McCormick & Company Inc. (NYSE:MKC) and Unilever PLC (NYSE:UL) said Tuesday they have agreed to combine McCormick with Unilever’s Foods business, excluding India and certain other operations, forming a global flavor-focused company with about $20 billion in combined 2025 revenue.

Transaction Creates $20 Billion Flavor-Focused Company

The merger excludes Unilever’s food operations in India, Nepal and Portugal, as well as its Lifestyle & Nutrition segment, Buavita business and Lipton Ready-to-Drink unit.

Under the agreement, Unilever and its shareholders will receive equity representing 65% of the combined company, valued at $29.1 billion based on McCormick’s one-month volume-weighted average price of $57.84.

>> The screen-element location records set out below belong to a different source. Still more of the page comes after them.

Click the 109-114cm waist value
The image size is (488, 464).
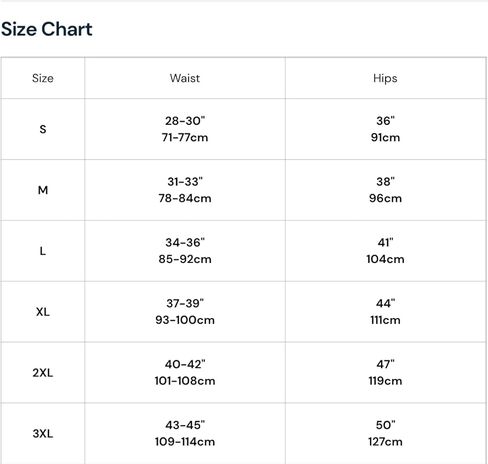pyautogui.click(x=185, y=442)
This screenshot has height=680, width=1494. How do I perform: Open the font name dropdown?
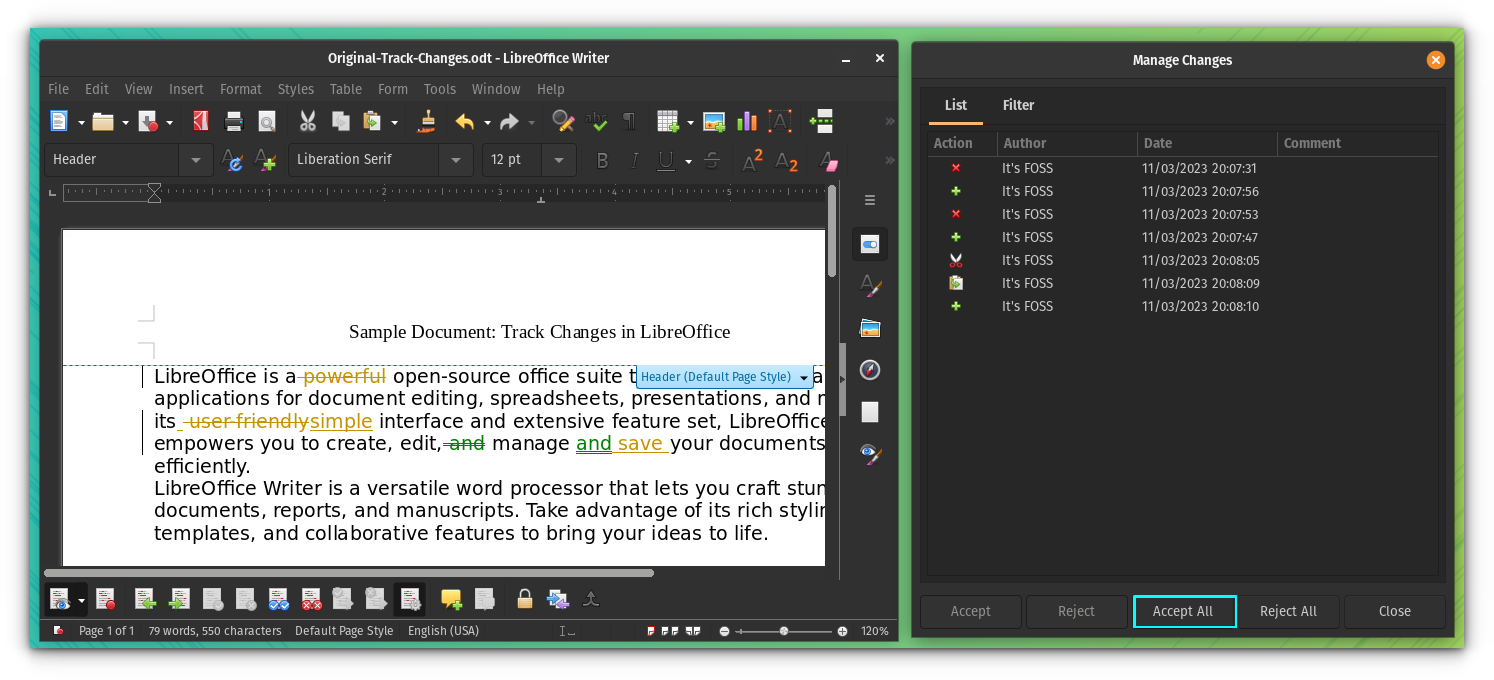(456, 159)
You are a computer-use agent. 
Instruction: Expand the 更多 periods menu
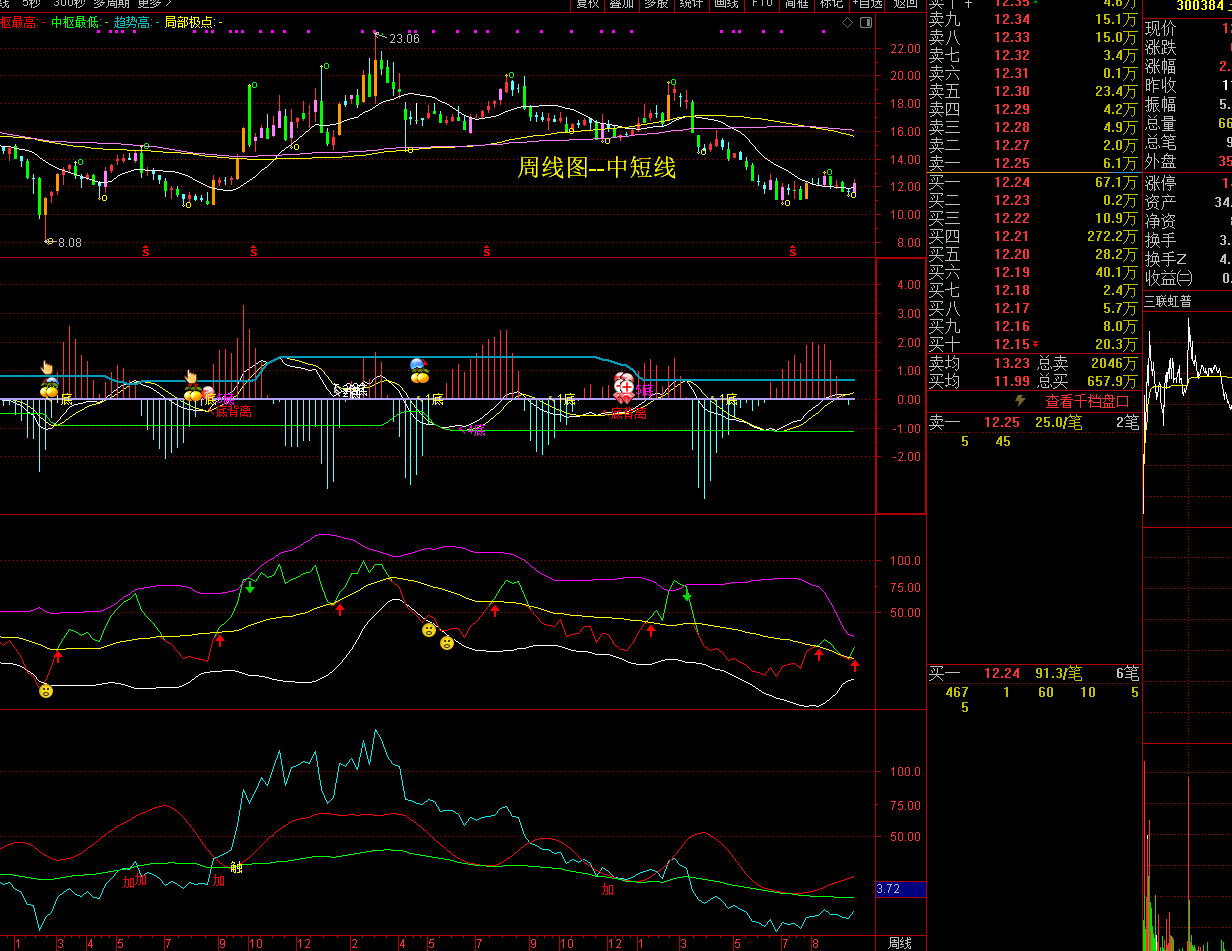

Unilever will also receive $15.7 billion in cash. The deal implies an enterprise value of about $44.8 billion for Unilever Foods and $21.0 billion for McCormick, both at roughly 13.8 times fiscal 2025 EBITDA.

Upon closing of the transaction, Unilever shareholders are expected to own 55.1%, McCormick shareholders will own 35.0% and Unilever is expected to own 9.9% of the fully diluted combined-company outstanding equity.

The transaction is structured to avoid U.S. federal income tax for Unilever and its shareholders.

Strategic Fit and Growth Outlook

The combination brings together complementary portfolios spanning herbs, spices, condiments and sauces, including brands such as Knorr and Hellmann’s alongside McCormick, French’s and Frank’s RedHot. The companies expect expanded global reach, stronger foodservice capabilities and increased investment in innovation and distribution.

Brendan Foley, Chairman, President and Chief Executive Officer of McCormick, said, “This transformative combination accelerates McCormick’s strategy and reinforces our continued focus on flavor.” He added that the deal will “create a diversified flavor leader with a robust growth profile.”

Unilever CEO Fernando Fernández said the transaction “is another decisive step in sharpening our portfolio,” adding it will create “a scaled, global flavor powerhouse.”

Synergies, Margins and Financial Profile

The companies expect $600 million in annual cost synergies within three years, with about two-thirds realized by year two. An additional $100 million in cost and revenue synergies will be reinvested in growth.

The combined company reported pro forma 2025 adjusted EBITDA of $4.7 billion and an operating margin of about 21%. Including synergies, margins are expected to reach 23% to 25% by year three. The company targets 3% to 5% growth by year three.

McCormick plans to maintain its dividend policy. Net leverage is expected to be 4.0x or less at closing, declining to 3.0x within two years.

Structure, Leadership and Timeline

McCormick will retain its name, NYSE listing and Hunt Valley, Maryland headquarters, with an international base in the Netherlands. Brendan Foley will remain CEO, and Unilever will appoint four directors to the 12-member board.

The deal, approved by both boards, is expected to close by mid-2027, subject to shareholder and regulatory approvals.

Price Action: Unilever shares were down 4.23% at $57.44 at the time of publication on Tuesday, according to Benzinga Pro data. McCormick & Co shares were down 5.16% at $50.95.